Similarly, last year, Sheri Lederman, a fourth grade teacher in New York’s Great Neck Public School district, has challenged the inappropriateness of her teacher evaluation rating. The case will be heard by the New York Supreme Court.
As it is, teachers are frustrated. Testing has only added to it. Between 40% and 50% of new teachers are leaving the profession within five years. This is leading to a huge loss of social capital and institutional capacity in the highest-need schools, where the rate of teacher exodus is highest. The annual cost of teacher dissatisfaction, expressed in the high turnover, is estimated to be $2.2 billion.
This misuse of data is also driving states to opt out of the Common Core State Standards (CCSS).

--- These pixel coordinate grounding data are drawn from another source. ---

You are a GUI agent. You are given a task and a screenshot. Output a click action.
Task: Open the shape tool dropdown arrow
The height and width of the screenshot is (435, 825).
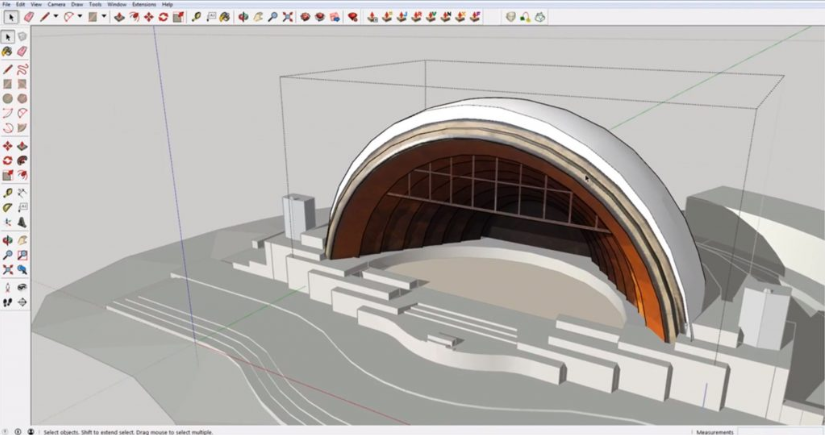coord(104,17)
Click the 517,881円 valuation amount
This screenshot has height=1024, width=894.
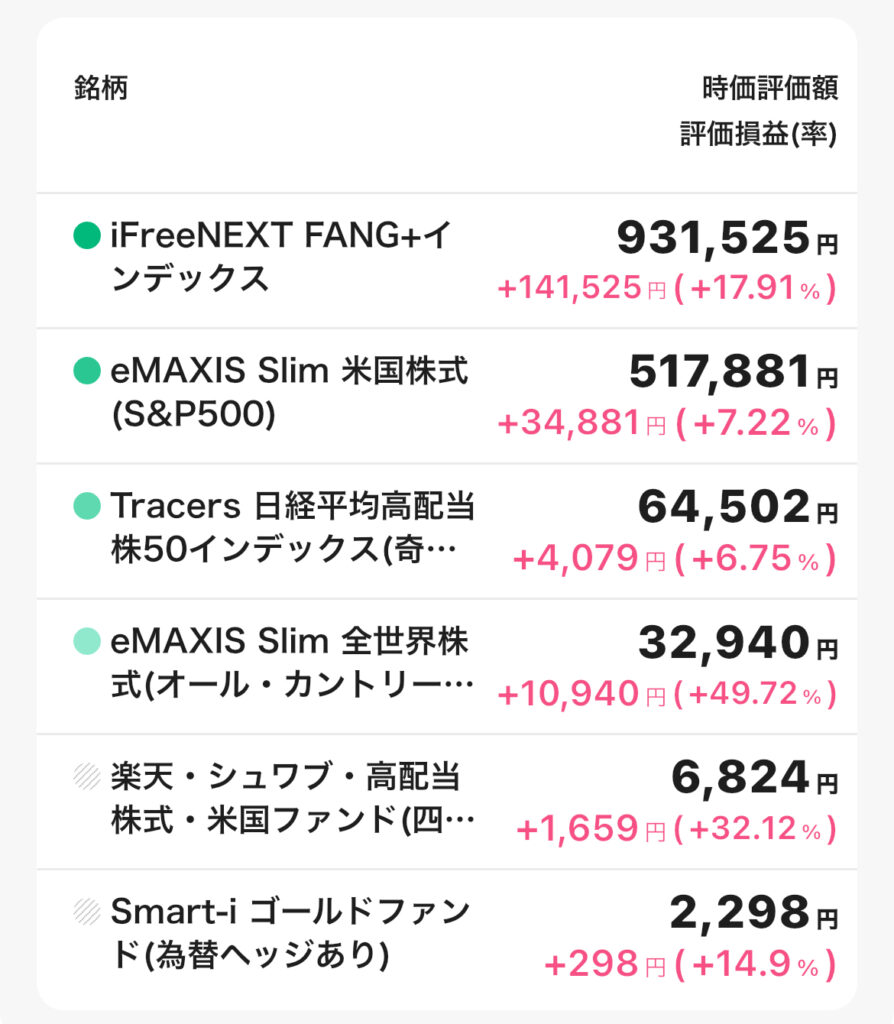[x=733, y=372]
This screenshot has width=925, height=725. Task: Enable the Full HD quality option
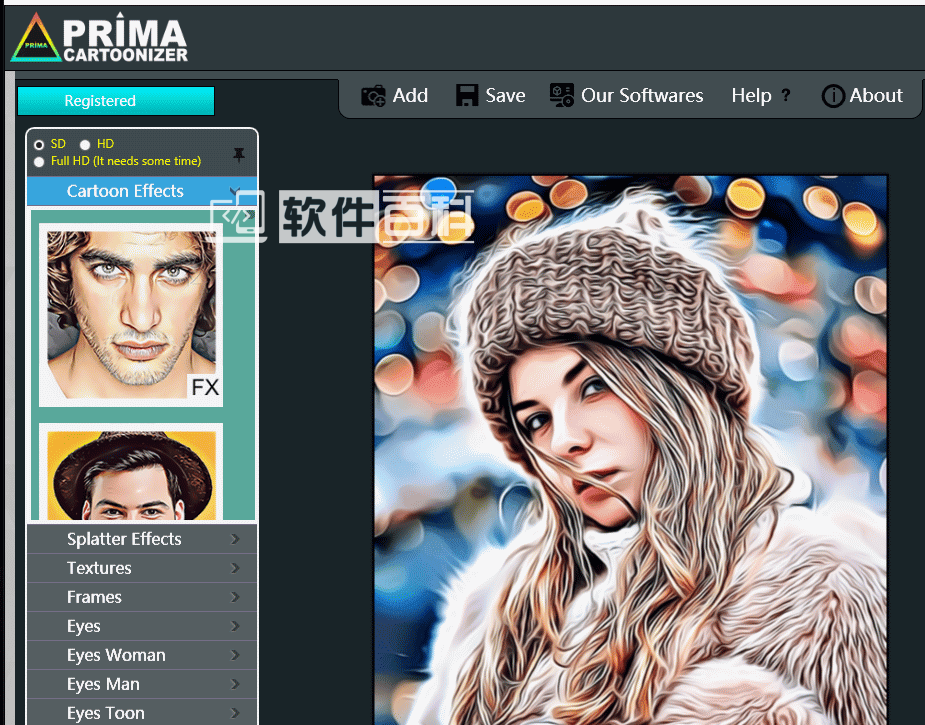39,161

At least 10 states have already dropped the CCSS, and similar legislation is pending in most other states. Several states are “rebranding” the standards by having more local input and revising elements of the standards.
Testing has not worked
The National Academies, the premier source of expert advice on pressing societal challenges, have documented that the current test-based accountability models of incentives and sanctions has not been effective for improving learning or achievement.
They have also called for reformed models of accountability that would consider broader-based measures of progress.
As is evident in these details, the true failure of education, as stated by the American Statistical Association (ASA), has been in preparing our legislators and educational policymakers in the ethical use of statistics.
In particular, the Value Added Model (VAM), a complex statistical tool, is being inappropriately used for assessing teachers’ performance.
The ASA has cautioned that these data are not an accurate measure, as standardized test scores are not “causational.” In other words, test results are affected by many factors – not just the teacher. Results need to be interpreted with caution.
And also, for this reason, no high-stakes decisions such as job termination should be made based on the test results.
The basic scientific premise of quality assessment and evaluation is taking multiple measures, using multiple methods, and making use of multiple opportunities for a more accurate representation of anything being studied, particularly something as complex as teaching.
The aspirations of “No Child Left Behind” are essential for our nation’s success. However, the current models based on limited standardized test scores significantly underrepresent the complexity of learning.
Other nations have developed models of educational accountability that are aligned with standards, reduce the number of tests, and help ensure equity and improve educational outcomes by strengthening teaching and learning. They also cost a lot less.
The question is: do we, as a nation, have the political will to leave behind the illusion of a quick fix from test scores?